The fourth field consists of two numbers separated by a
slash (/). The first of these is the number of currently executing
kernel scheduling entities (processes, threads); this will be less
than or equal to the number of CPUs. The value after the slash is the
number of kernel scheduling entities that currently exist on the
system.
The fifth field is the PID of the process that was most
recently created on the system.

I would like to comment the accepted answer.
The fourth field consists of two numbers separated by a slash (/). The
first of these is the number of currently executing kernel scheduling
entities (processes, threads); this will be less than or equal to the
number of CPUs.
I did a test program that reads integer N from input and then creates N threads and their run them forever. On RHEL 6.5 computer I have 8 processor and each processor has hyper threading. Anyway if I run my test and it creates 128 threads I see in the fourth field values that are greater than 128, for example 135. It is clearly greater than the number of CPU. This post supports my observation: http://juliano.info/en/Blog:Memory_Leak/Understanding_the_Linux_load_average
It is worth noting that the current explanation in proc(5) manual page
(as of man-pages version 3.21, March 2009) is wrong. It reports the
first number of the forth field as the number of currently executing
scheduling entities, and so predicts it can't be greater than the
number of CPUs. That doesn't match the real implementation, where this
value reports the current number of runnable threads.

The first three columns measure CPU and I/O utilization of the last one, five, and 15 minute periods. The fourth column shows the number of currently running processes and the total number of processes. The last column displays the last process ID used.
https://docs.fedoraproject.org/en-US/Fedora/17/html/System_Administrators_Guide/s2-proc-loadavg.html

The following page explains these in detail:
http://www.brendangregg.com/blog/2017-08-08/linux-load-averages.html
Some interpretations:
If the averages are 0.0, then your system is idle.
If the 1 minute average is higher than the 5 or 15 minute averages, then load is increasing.
If the 1 minute average is lower than the 5 or 15 minute averages, then load is decreasing.
If they are higher than your CPU count, then you might have a performance problem (it depends).

You can consult the proc manual page for /proc/loadavg :
$ man proc | sed -n '/loadavg/,/^$/ p'
/proc/loadavg
The first three fields in this file are load average figures giving the number of jobs in the run queue
(state R) or waiting for disk I/O (state D) averaged over 1, 5, and 15 minutes. They are the same as
the load average numbers given by uptime(1) and other programs. The fourth field consists of two num‐
bers separated by a slash (/). The first of these is the number of currently runnable kernel schedul‐
ing entities (processes, threads). The value after the slash is the number of kernel scheduling enti‐
ties that currently exist on the system. The fifth field is the PID of the process that was most
recently created on the system.
For that, you need to install the man-pages package on CentOS7/RedHat7 or the manpages package on Ubuntu 20.04/22.04 LTS.

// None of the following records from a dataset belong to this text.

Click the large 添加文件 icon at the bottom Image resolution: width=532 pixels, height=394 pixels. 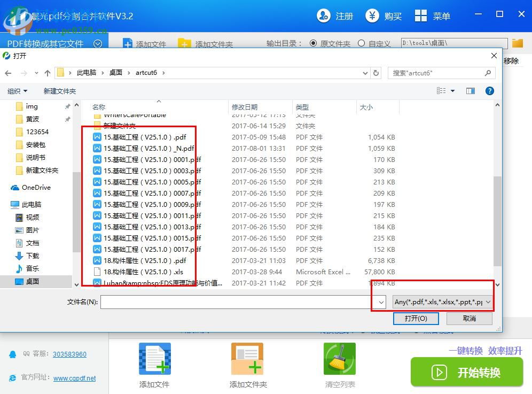tap(154, 360)
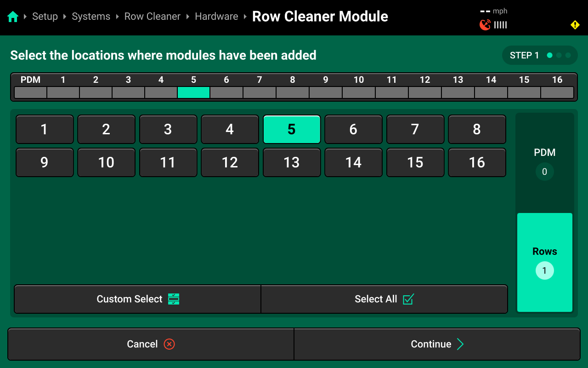The width and height of the screenshot is (588, 368).
Task: Open the Hardware breadcrumb level
Action: point(216,17)
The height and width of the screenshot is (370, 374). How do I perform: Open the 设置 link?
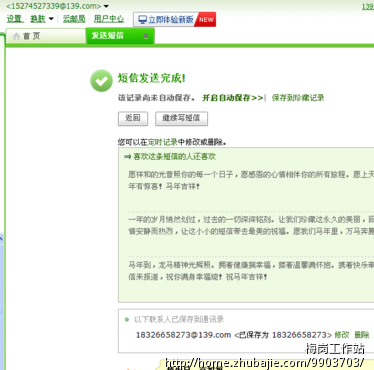coord(15,19)
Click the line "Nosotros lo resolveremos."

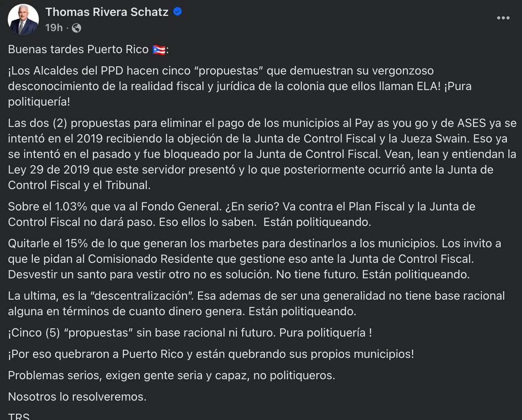click(x=77, y=397)
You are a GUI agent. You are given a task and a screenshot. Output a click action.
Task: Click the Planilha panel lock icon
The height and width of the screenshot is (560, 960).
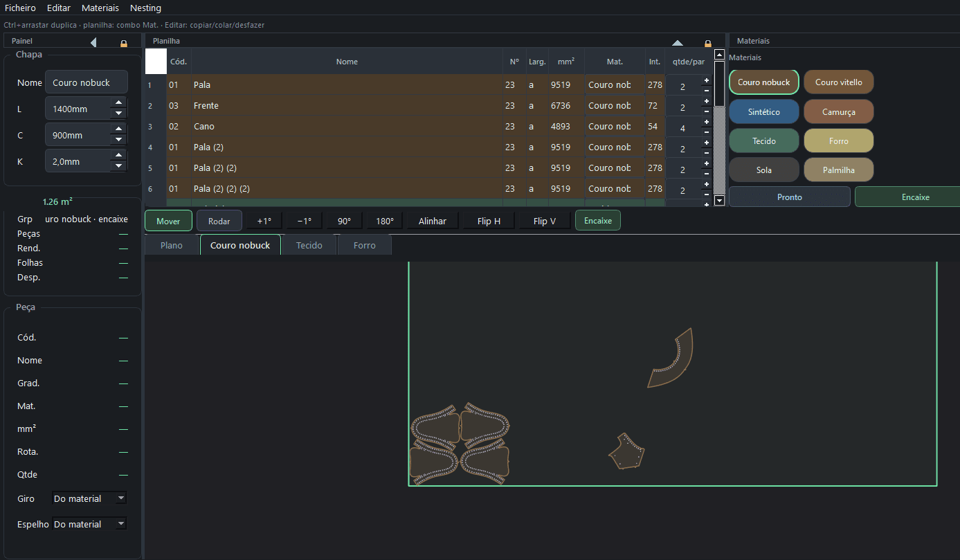click(707, 43)
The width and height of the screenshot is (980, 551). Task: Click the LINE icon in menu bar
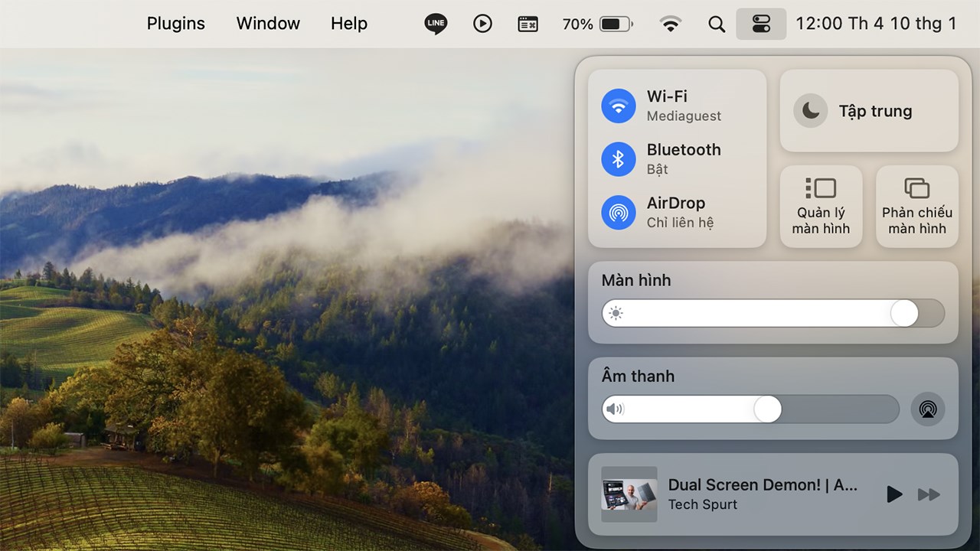pos(436,24)
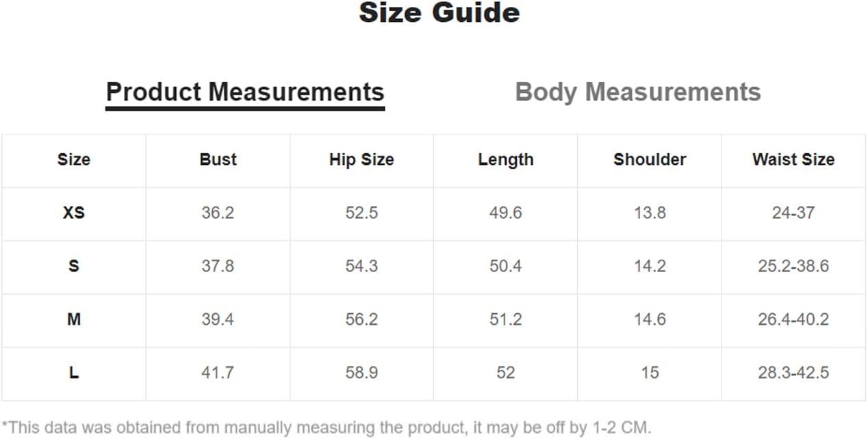Click the L waist size range 28.3-42.5
This screenshot has width=868, height=439.
793,373
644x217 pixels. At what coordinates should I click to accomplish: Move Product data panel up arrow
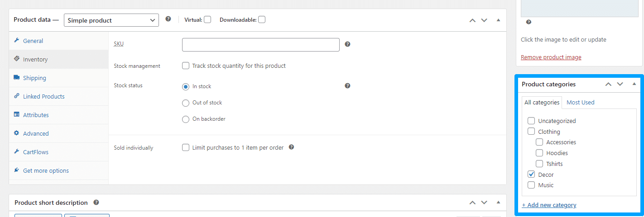coord(472,20)
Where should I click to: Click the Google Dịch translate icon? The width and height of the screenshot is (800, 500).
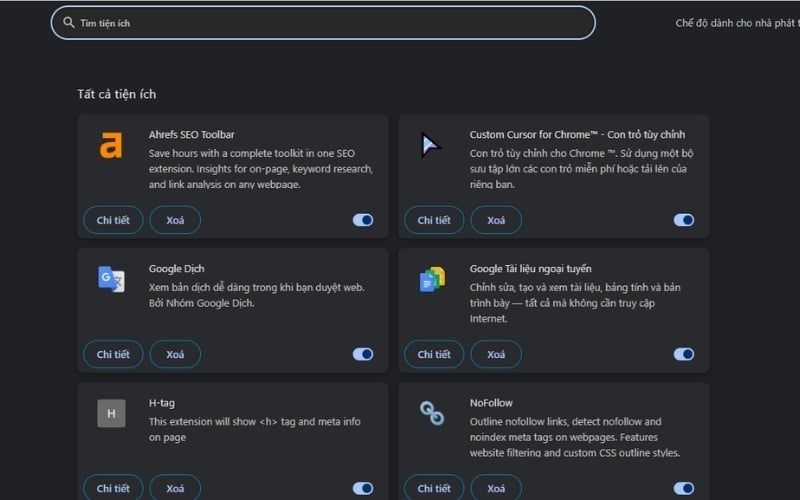111,279
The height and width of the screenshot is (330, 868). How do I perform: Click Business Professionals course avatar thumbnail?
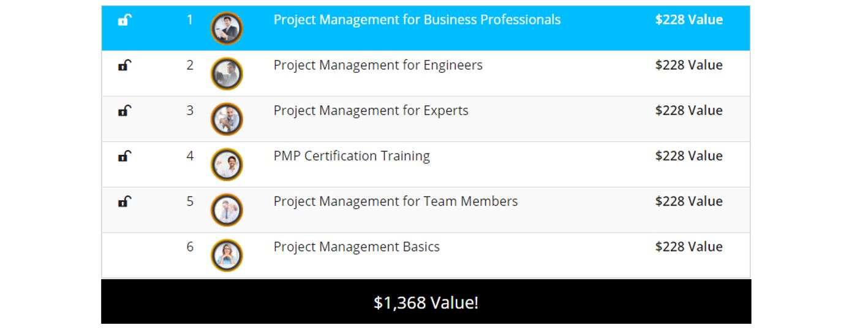pyautogui.click(x=227, y=28)
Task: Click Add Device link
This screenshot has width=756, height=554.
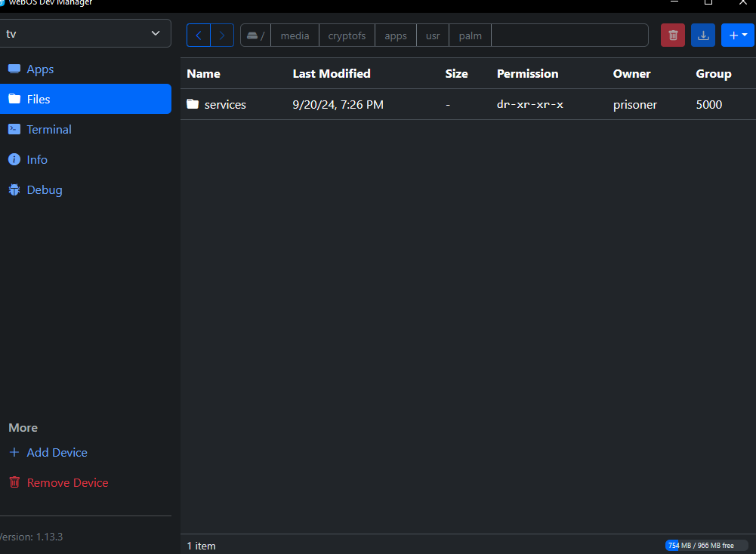Action: coord(57,452)
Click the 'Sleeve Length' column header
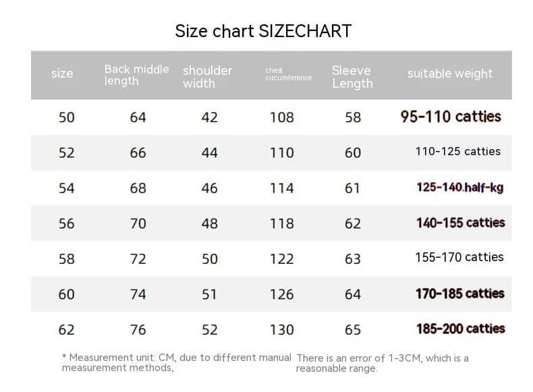 point(352,77)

How to find the processor queue length in linux

Trying to determine the Processor Queue Length (the number of processes that ready to run but currently aren't) on a linux machine. There is a WMI call in Windows for this metric, but not knowing much about linux I'm trying to mine /proc and 'top' for the information. Is there a way to determine the queue length for the cpu?
Edit to add: Microsoft's words concerning their metric: "The collection of one or more threads that is ready but not able to run on the processor due to another active thread that is currently running is called the processor queue."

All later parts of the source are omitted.